Negli Stati Uniti una rivolta morale contro Biden per il suo sostegno a Israele
Cresce il dissenso interno all’amministrazione Biden per il suo sostegno a Israele nella guerra a Gaza. Qualche migliaio di funzionari dell’Amministrazione Biden hanno contestato apertamente il sostegno dato a Israele dal presidente. Gli assistenti parlamentari che lavorano per i deputati democratici al Congresso manifestano contro i propri capi, con dei sit-in davanti al Campidoglio. La guerra di Gaza sta spaccando il partito democratico in modo clamoroso, portando le divisioni dentro i gangli vitali dello Stato.
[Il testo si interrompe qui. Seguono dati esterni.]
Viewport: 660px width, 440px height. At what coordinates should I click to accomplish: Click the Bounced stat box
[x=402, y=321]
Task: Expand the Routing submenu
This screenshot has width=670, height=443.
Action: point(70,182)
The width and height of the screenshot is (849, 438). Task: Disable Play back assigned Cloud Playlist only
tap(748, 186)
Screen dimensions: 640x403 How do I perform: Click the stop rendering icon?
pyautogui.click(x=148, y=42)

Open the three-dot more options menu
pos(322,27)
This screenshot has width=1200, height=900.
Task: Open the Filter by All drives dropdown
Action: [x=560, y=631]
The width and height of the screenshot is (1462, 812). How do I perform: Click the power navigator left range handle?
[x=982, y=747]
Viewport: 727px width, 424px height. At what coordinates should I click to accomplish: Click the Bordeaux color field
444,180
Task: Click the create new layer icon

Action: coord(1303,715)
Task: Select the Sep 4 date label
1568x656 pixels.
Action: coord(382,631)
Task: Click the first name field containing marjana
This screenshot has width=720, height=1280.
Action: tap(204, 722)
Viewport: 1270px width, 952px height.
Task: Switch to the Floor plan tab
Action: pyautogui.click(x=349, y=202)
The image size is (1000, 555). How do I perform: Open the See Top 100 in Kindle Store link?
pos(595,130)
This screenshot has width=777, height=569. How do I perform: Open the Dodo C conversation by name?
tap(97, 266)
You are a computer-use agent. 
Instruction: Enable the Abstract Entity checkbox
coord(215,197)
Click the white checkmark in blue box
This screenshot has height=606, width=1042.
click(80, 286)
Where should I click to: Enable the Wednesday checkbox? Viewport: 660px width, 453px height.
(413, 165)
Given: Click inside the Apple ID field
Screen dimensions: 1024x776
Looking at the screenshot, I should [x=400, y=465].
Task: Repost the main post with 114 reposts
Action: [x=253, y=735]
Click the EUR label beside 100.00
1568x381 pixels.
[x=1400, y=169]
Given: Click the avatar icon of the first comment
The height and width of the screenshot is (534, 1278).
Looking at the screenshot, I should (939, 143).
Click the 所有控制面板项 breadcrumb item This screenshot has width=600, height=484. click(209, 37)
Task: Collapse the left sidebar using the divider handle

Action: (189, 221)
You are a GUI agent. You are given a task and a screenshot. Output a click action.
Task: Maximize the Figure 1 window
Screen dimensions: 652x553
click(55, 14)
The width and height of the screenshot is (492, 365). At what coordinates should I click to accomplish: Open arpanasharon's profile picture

Più di 400 esponenti di nomina politica e membri dello staff di circa 40 agenzie governative, scrive il New York Times, hanno inviato una lettera di protesta al presidente sollecitandolo a chiedere urgentemente un cessate il fuoco immediato nella Striscia e a spingere Israele a consentire l’arrivo degli aiuti umanitari nel territorio palestinese. Si tratta dell’ultima di varie lettere di protesta inviate da dirigenti di vari rami dell’amministrazione Biden.
Israele continua gli attacchi contro il segretario dell’Onu Guterres
Il ministro degli Esteri israeliano, Eli Cohen, ha invitato il segretario generale delle Nazioni Unite, Antonio Guterres, a dimettersi “dal momento che non merita di guidare l’Onu”. Cohen ha dichiarato che “Antonio Guterres non merita di guidare le Nazioni Unite. Non ha promosso alcun processo di pace nella regione”. Il ministro ha anche detto che la priorità del segretario dell’Onu dovrebbe essere liberare la Striscia di Gaza dal movimento islamista palestinese Hamas. Guterres era già stato criticato da Israele dopo aver affermato che, sebbene nulla giustifichi i crimini commessi da Hamas, essi “non si sono verificati nel vuoto” e successivamente per aver dichiarato quelli israeliani a Gaza crimini di guerra.